══ EXTRACT TO READ

# Self Sufficiency/Living off the Land or Off the Grid > Making Stuff >  paracord bow string possible?

## Bladen

is it possible to make a bow string with paracord?

ok im sure its possible but it might not work so well.

has anybody ever tried this?
if so, how did it work?

----------


## mcgyver

Only on my fire drill bow. 

I would think, comparing to the strings on my bows that it may be too thick (I.E. slow).
You may have better luck twisting the inner strands to make a bow string.

----------


## canid

it has a fair bit of stretch, but it works fine on lower weight bows in a pinch, such as when making an improvised bow.

----------


## Old GI

> it has a fair bit of stretch, but it works fine on lower weight bows in a pinch, such as when making an improvised bow.


Beat me to it.  Nylon stretches quite a bit.

----------


## crashdive123

Yep, what everybody else said.

----------


## SARKY

It won't work because the nylon does stretch (yes I tried it) especially if you leave it under tension for a long time.

----------


## preachtheWORD

As a kid I made many, many "stick bows."  Paracord, and many other types of string, would not be a good choice if you are making a bow at home.  BUT if you are in a survival situation, just about any kind of cord will work for a bowstring.  You might have to pre-stretch it, but it will get the job done.

Keep in mind, though, that a bow might not be that handy in most survival situations.  Making a bow and arrows that are actually good enough to kill something will take up a lot of precious time and energy that might be better used building a shelter, setting up snares, or trying to find your way out of there.  But, in a long-term survival situation it would be worth the time.

----------


## AaronGTV

> is it possible to make a bow string with paracord?
> 
> ok im sure its possible but it might not work so well.
> 
> has anybody ever tried this?
> if so, how did it work?


Yes it works... I have done this with a 30 lb  Vortex Lite Compound Bow it will work in a pinch. wouldnt call it a standard. and I dont thing I would try it on my 90lb lol.

----------


## Jbird77

While it's not ideal if I was in a situation where paracord was all that I had you can bet that I'm going to do what I have to for it to be used as a bowstring.  I made a similar string out of binder's twine for my grandkids's youth pearson recurve bow string one time and it lasted a good while before wearing through.

----------


## Antonyraison

I am sure is totally possible, just depends on the Poundage you want

But yeah if you really want a nice one take out like 7 strands from like maybe 3 to 4 lengths and twist them all together.

----------


## Chī

Agreed I twist five to eight (inner strands) depending on how strong your pull is.

----------

════
══ RECORDS SHOWN

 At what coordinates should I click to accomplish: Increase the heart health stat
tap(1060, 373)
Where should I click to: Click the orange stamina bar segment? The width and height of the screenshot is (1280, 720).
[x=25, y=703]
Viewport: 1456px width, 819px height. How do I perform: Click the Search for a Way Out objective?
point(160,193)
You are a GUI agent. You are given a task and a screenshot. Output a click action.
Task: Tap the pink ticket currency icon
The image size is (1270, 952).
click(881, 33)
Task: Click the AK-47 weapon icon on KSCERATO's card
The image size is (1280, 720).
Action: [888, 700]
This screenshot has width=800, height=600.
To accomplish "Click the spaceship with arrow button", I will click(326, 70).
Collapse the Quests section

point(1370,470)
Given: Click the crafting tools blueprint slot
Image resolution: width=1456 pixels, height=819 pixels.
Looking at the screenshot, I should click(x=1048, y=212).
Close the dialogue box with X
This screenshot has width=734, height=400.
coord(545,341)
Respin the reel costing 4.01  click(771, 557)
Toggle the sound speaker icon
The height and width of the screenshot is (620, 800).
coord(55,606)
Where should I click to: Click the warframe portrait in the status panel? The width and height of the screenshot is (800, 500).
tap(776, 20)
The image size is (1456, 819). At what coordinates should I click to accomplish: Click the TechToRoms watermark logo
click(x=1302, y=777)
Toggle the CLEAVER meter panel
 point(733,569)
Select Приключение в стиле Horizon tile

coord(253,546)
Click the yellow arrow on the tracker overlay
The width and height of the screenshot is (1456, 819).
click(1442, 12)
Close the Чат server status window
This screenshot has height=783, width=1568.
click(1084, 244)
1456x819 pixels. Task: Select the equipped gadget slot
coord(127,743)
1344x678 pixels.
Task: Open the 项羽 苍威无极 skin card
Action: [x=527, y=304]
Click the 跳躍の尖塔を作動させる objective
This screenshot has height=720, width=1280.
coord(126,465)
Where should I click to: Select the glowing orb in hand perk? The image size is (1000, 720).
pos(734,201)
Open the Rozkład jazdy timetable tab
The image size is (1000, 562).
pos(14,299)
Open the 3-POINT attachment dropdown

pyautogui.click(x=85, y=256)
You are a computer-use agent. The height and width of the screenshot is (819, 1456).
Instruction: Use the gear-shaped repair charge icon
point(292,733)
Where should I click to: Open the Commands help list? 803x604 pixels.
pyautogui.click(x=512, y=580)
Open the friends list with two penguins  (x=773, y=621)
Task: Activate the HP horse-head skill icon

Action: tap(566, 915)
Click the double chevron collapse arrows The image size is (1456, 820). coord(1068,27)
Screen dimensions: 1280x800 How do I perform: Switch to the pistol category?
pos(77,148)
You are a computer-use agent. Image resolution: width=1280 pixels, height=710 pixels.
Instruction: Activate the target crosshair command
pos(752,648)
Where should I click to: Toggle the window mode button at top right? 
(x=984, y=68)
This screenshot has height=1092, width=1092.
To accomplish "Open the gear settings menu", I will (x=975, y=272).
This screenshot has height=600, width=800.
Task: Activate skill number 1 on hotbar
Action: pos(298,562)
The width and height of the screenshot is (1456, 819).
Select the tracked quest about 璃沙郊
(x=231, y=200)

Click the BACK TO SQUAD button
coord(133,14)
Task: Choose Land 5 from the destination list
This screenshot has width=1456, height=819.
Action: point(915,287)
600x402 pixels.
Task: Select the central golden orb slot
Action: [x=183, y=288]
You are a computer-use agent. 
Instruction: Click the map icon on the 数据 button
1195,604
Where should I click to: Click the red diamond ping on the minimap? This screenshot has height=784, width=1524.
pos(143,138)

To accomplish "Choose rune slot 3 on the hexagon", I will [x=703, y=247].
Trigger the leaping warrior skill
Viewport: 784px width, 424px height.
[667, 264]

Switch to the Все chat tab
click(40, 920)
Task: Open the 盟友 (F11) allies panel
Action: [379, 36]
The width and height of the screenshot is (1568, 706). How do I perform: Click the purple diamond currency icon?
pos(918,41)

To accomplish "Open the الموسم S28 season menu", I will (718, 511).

════

■ WRITTEN EXERCISE 1:
Summarize the paracord bowstring thread in two sentences.
■ WRITTEN EXERCISE 2:
Please write out the part of the paracord bowstring thread starting with "Yep, what everybody" and going on through "a long time.".

■ RIGHT ANSWER 1:
A forum member asks whether paracord can be used to make a bowstring, and several replies say it works in a pinch on lower-weight bows, though nylon stretches quite a bit and one poster who tried it says it won't work, especially under tension for a long time. Others suggest twisting together the inner strands for a better string, and one notes that making a usable bow may not be worth the time and energy in most survival situations, though it would be in a long-term one.

■ RIGHT ANSWER 2:
Yep, what everybody else said.

----------


## SARKY

It won't work because the nylon does stretch (yes I tried it) especially if you leave it under tension for a long time.